Feedparser can analyze a wide range of date formats, you can find them here .

As you can see in feedparser/feedparser/datetimes/__init__.py , the built-in function from Feedparser _parse_date does the following:

Parses many date formats into 9-bit set in GMT

This means that in parsed_entry.published_parsed you have a time.struct_time object in GMT time zone.

When you convert it to a datetime object using

 published_time = datetime.fromtimestamp(mktime(parsed_entry.published_parsed)) 

The problem is that mktime assumes that the transmitted tuple is in local time, and this is not GMT / UTC! Also, you are not correctly locating the datetime object at the end of the conversion.

You need to replace this conversion with the following, remembering that Feedparser returns GMT struct_time and localizes it using the time zone you like (UTC for simplicity).

  • You use calendar.timegm , which gives the number of seconds between the epoch and the date passed as a parameter, provided that the passed object is in UTC / GMT format (we know from Feedparser).
  • You use utcfromtimestamp to get a naive datetime object (which, as we know, is datetime in UTC, but Python is not working at the moment)
  • With pytz.utc.localize you correctly localize a datetime object in UTC.

Example:

 import calendar from datetime import datetime import pytz localized_dt = pytz.utc.localize(datetime.utcfromtimestamp(calendar.timegm(parsed_entry.published_parsed))) 

As long as you agree, it doesn't matter if you fromtimestamp or utcfromtimestamp . If you are using fromtimestamp , you need to tell Python that the created datetime object has a local time zone.

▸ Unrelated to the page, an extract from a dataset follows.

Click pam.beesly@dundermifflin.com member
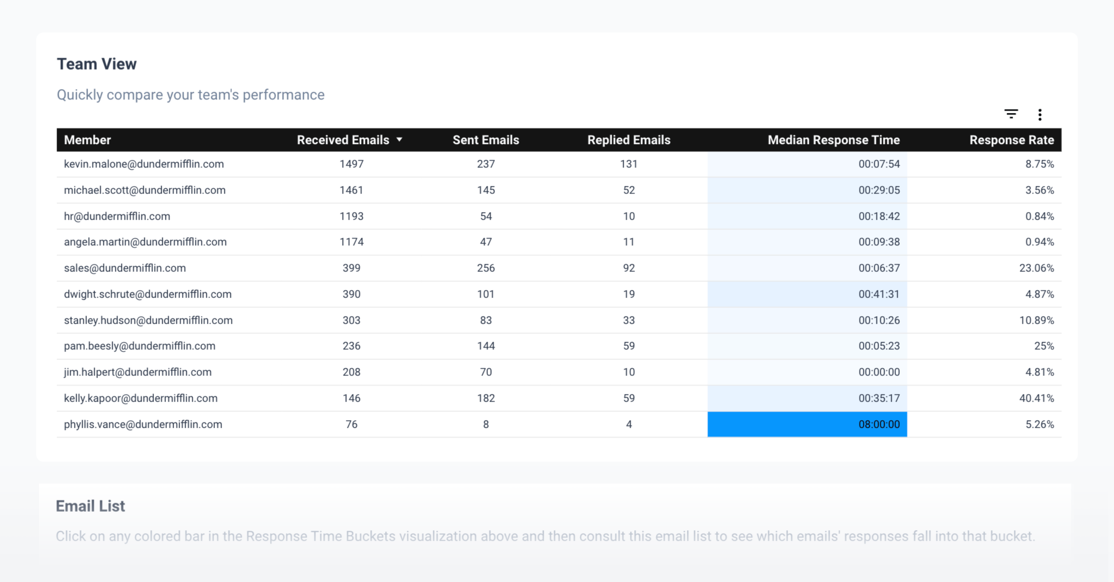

If you are in Europe / Berlin, this is also great:

 pytz.timezone('Europe/Berlin').localize(datetime.fromtimestamp(calendar.timegm(parsed_entry.published_parsed))) 

If parsed_entry.published_parsed in the local time zone, use mktime instead of calendar.timegm .

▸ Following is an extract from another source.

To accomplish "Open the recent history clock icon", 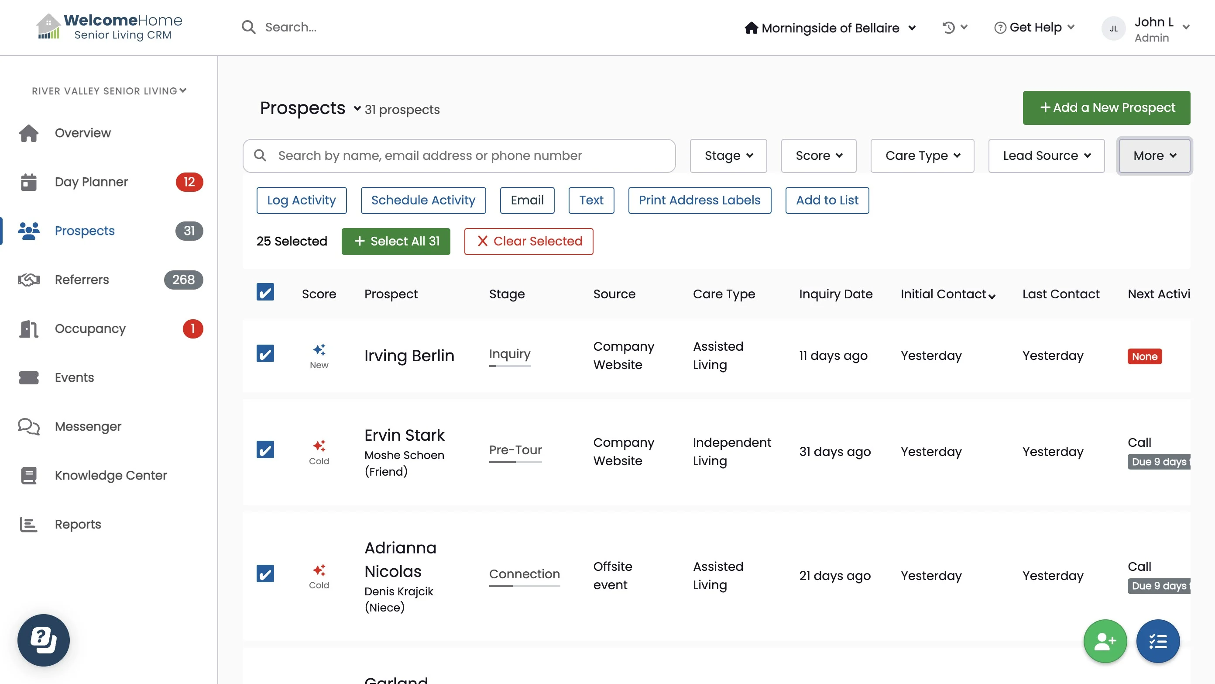I will click(x=949, y=27).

Alternatively, you can parse the data string that you get from Feedparser parsed_entry['published']

 from dateutil import parser localized_dt = parser.parse(parsed_entry['published']) 

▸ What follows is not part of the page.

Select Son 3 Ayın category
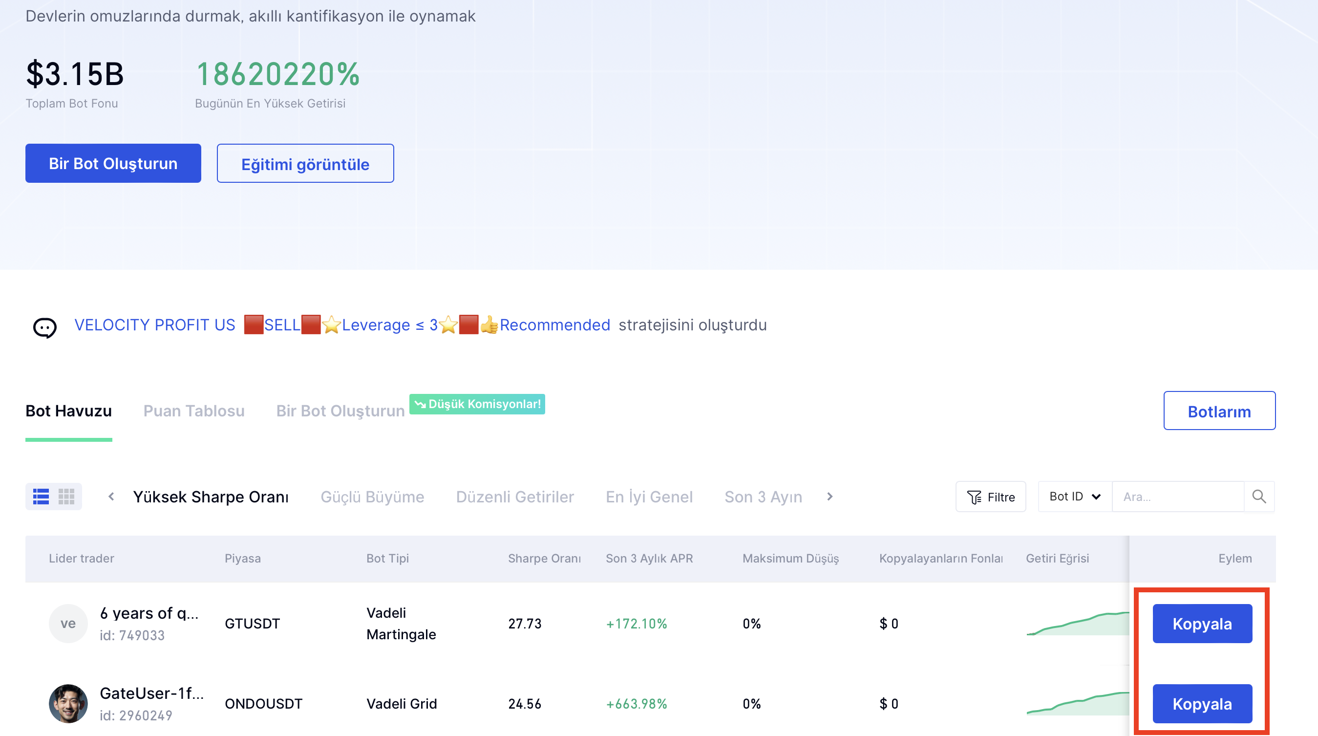 tap(763, 496)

You can verify that the following returns True :

 parser.parse(parsed_entry['published']) == pytz.utc.localize(datetime.utcfromtimestamp(calendar.timegm(parsed_entry.published_parsed))) 

Django’s TIME_ZONE setting doesn't really matter, as it is used only for visualization purposes or for automatically converting naive datetimes.

When USE_TZ is True, this is the default time zone that Django will use to display data in templates and to interpret dates entered on forms.

It is important to always use the correct localized dates, no matter what time zone is used. Until they are in a naive format, they will be properly handled by Django.